Auch für die Juden aus dem Reichsgebiet und aus dem `Protektorat Böhmen und Mähren´ wurde das Getto Piaski bald zu einer Durchgangsstation auf dem Weg in den Untergang. Am 22. Juni 1942 begann ihr Abtransport in das Vernichtungslager Sobibor. Im Februar 1943 wurde das Getto Piaski aufgelöst, nachdem die letzten Bewohnerinnen und Bewohner die Reise in den Tod angetreten hatten.
Auch für Gertrud, Arthur, Ernst und Edith Grünfeld war Piaski die letzte Station ihres Lebensweges. Zu den Opfern des nationalsozialistischen Völkermords an den Juden gehört ebenfalls Arthur Grünfelds Sohn Hans aus seiner ersten Ehe mit Toni Grünfeld, geb. Arfeld. Ihre Namen sind auf dem Gedenkstein zu lesen, der 1963 auf dem Jüdischen Friedhof in Flacht enthüllt wurde und an die jüdischen Mitbürgerinnen und Mitbürger erinnert, die den Holocaust nicht überlebten und nirgendwo begraben wurden.

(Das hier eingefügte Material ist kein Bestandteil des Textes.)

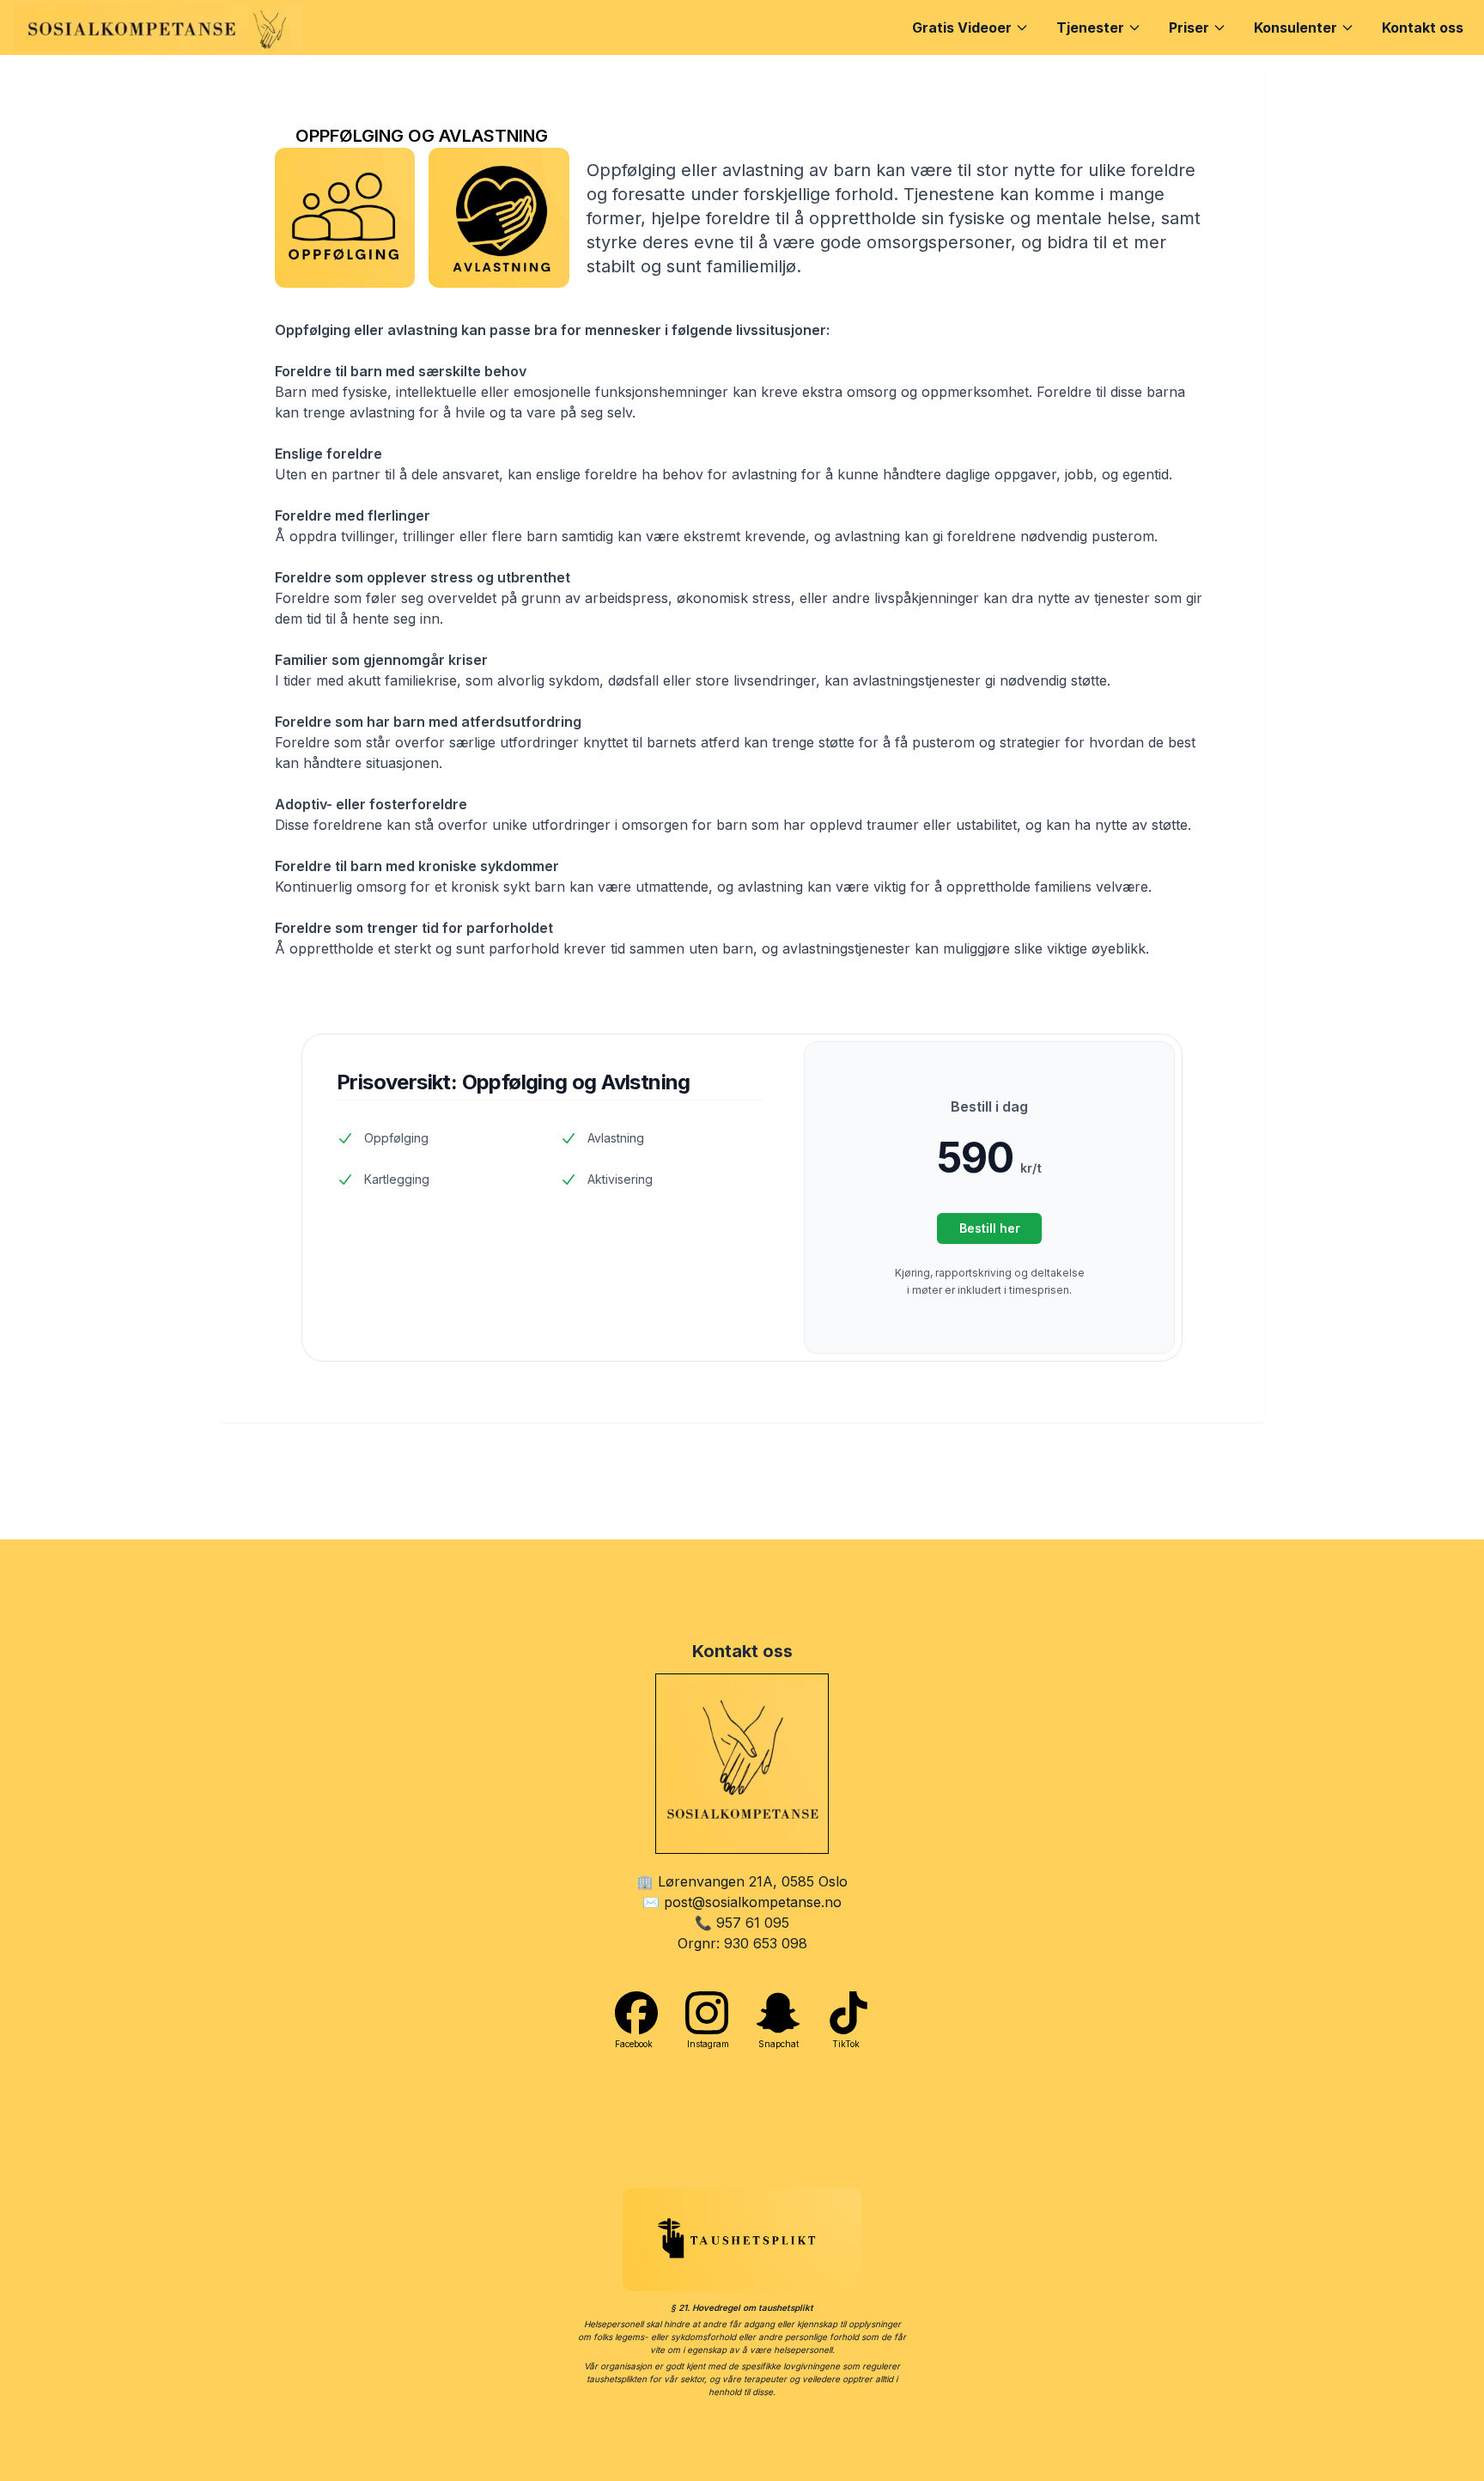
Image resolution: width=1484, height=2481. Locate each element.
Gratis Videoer (962, 27)
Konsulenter (1295, 27)
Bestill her (989, 1228)
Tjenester (1090, 27)
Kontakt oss (1422, 27)
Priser (1189, 27)
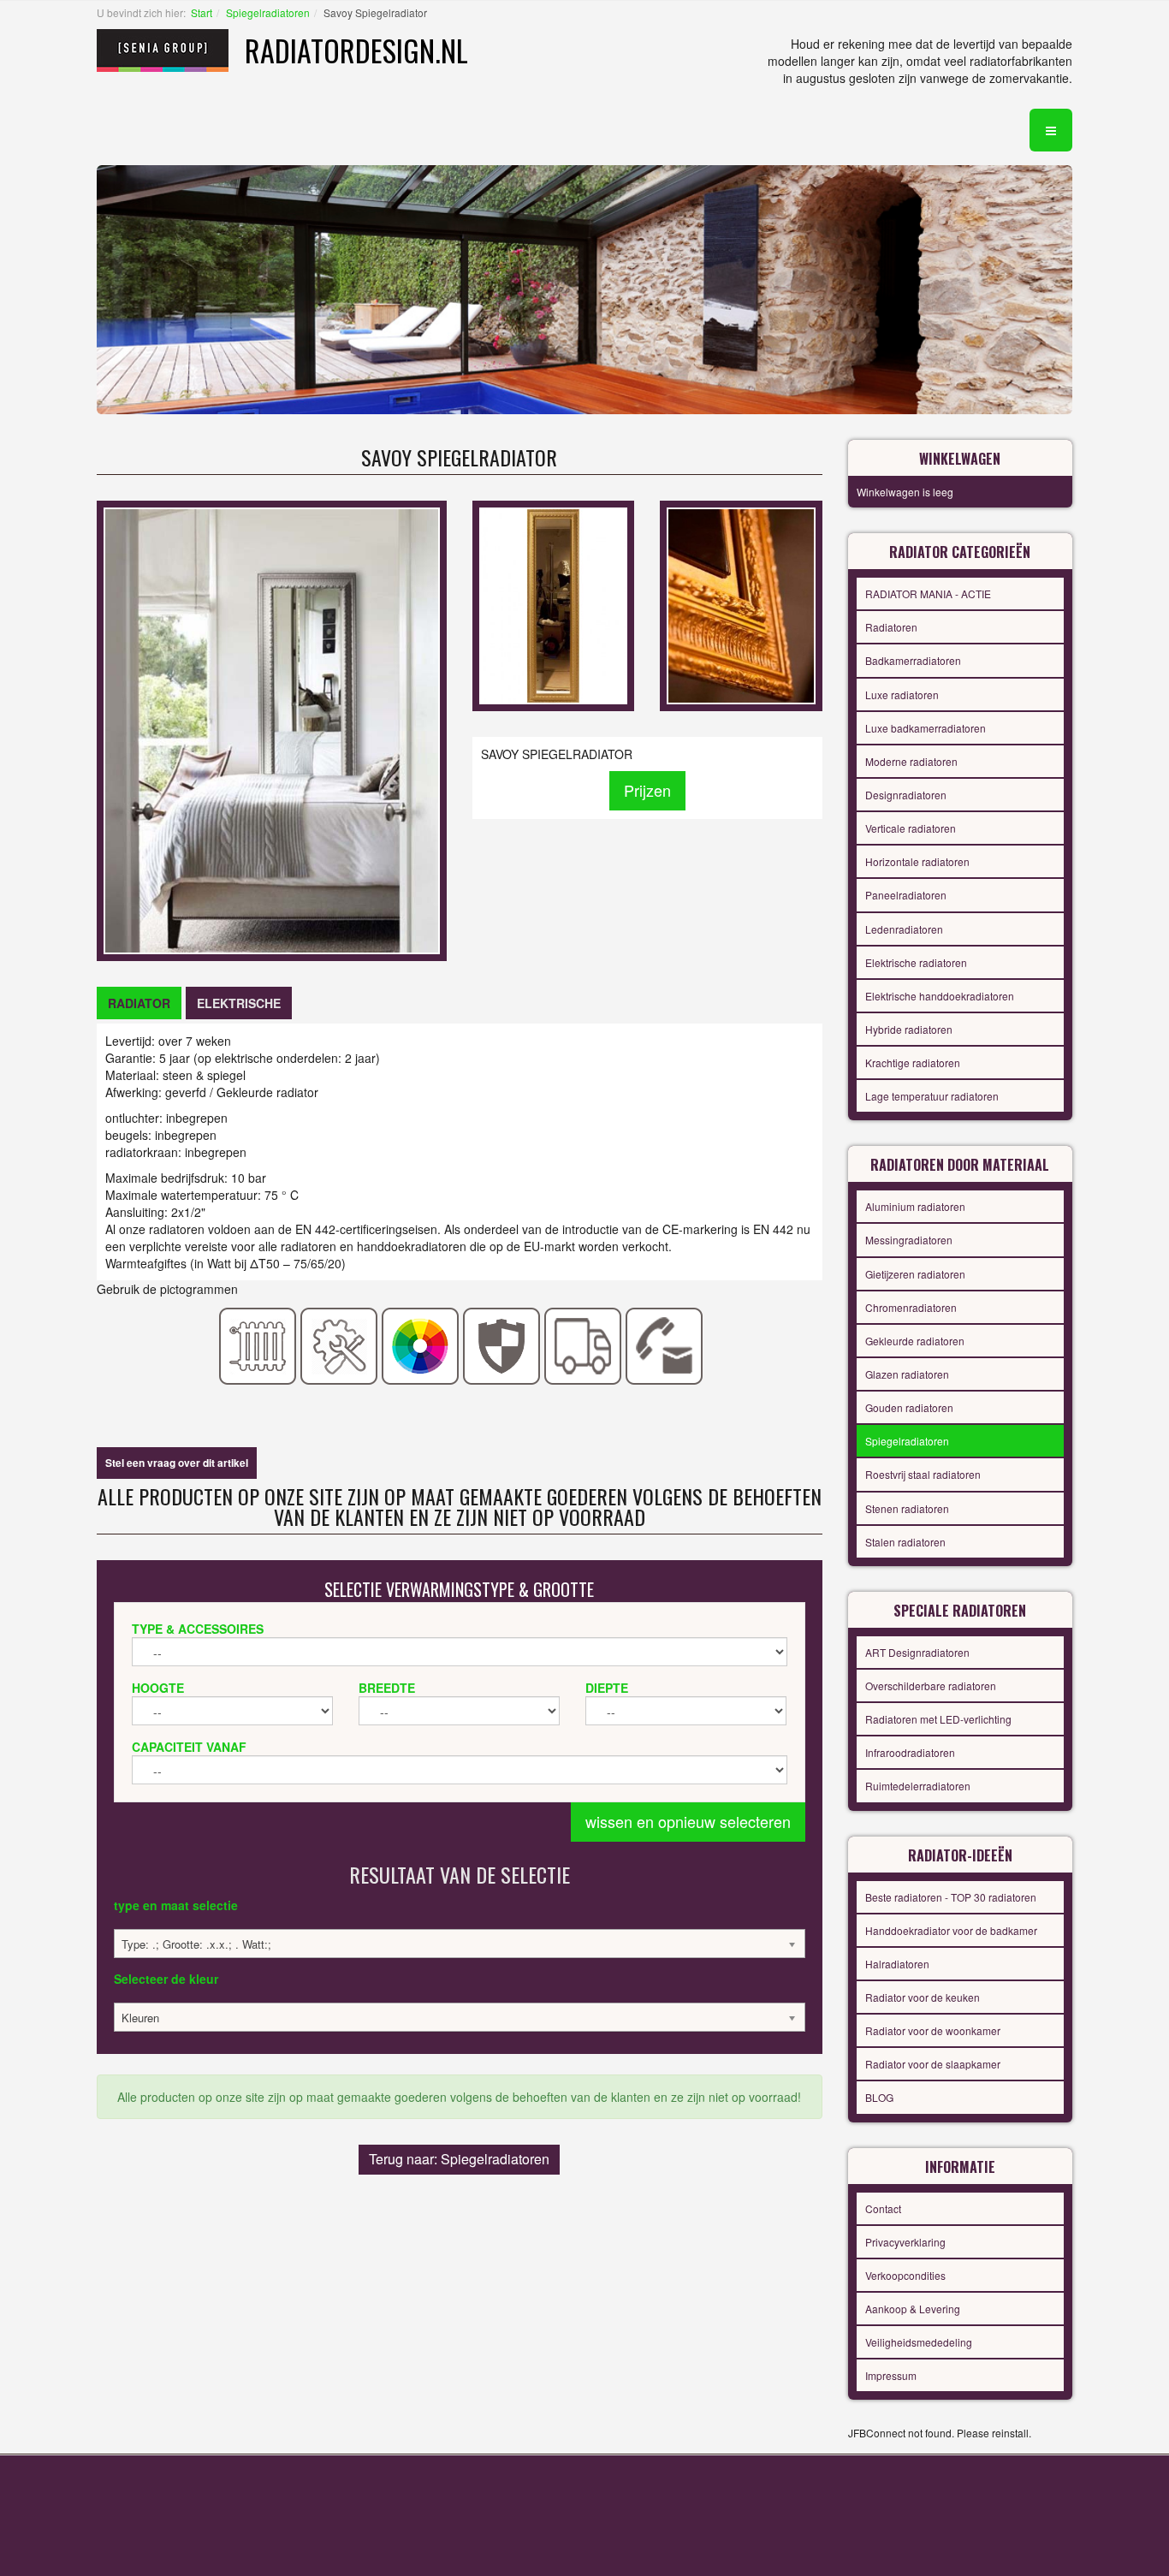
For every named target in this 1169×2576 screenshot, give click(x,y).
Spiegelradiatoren (268, 12)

Stolpersteine erinnern auch an Gertrud Grünfelds Mutter Johanna Horwitz und an ihre Geschwister Elfriede, Hugo und Kurt Horwitz (siehe: www.stolpersteine-hamburg.de).
Stand: April 2019
© Klaus Möller
Quellen: Gedenkbuch. Opfer der Verfolgung der Juden unter der nationalsozialistischen Gewaltherrschaft in Deutschland 1933–1945, Bundesarchiv (Hrsg.), Koblenz 2006; Yad Vashem. The Central Database of Shoa Victims´ Names: www.yadvashem.org; Gedenkbuch. Hamburger Jüdische Opfer des Nationalsozialismus, Hamburg 1995; Harburger Opfer des Nationalsozialismus, Bezirksamt Harburg (Hrsg.), Hamburg-Harburg 2002, Alfred Gottwald, Diana Schulle, Die `Judentransporte aus dem Deutschen Reich 1941–1945, Wiesbaden 2005, Harburger Adressbücher; Eberhard Kändler, Gil Hüttenmeister, Der jüdische Friedhof in Harburg, Hamburg 2004; Wilhelm Kuhlmann, Die Juden in Flacht und Niederneisen. Von den Anfängen bis zum Untergang, Flacht und Niederneisen 1999; https://www.holocaust-erinnerungsmal-badnauheim.com, eingesehen am 16.11.2017; http//www.alemannia-judaica.de/flacht_synagoge.de, eingesehen am 17.11.2017; Staatsarchiv Hamburg StaHH 332-5, 12913 Standesämter.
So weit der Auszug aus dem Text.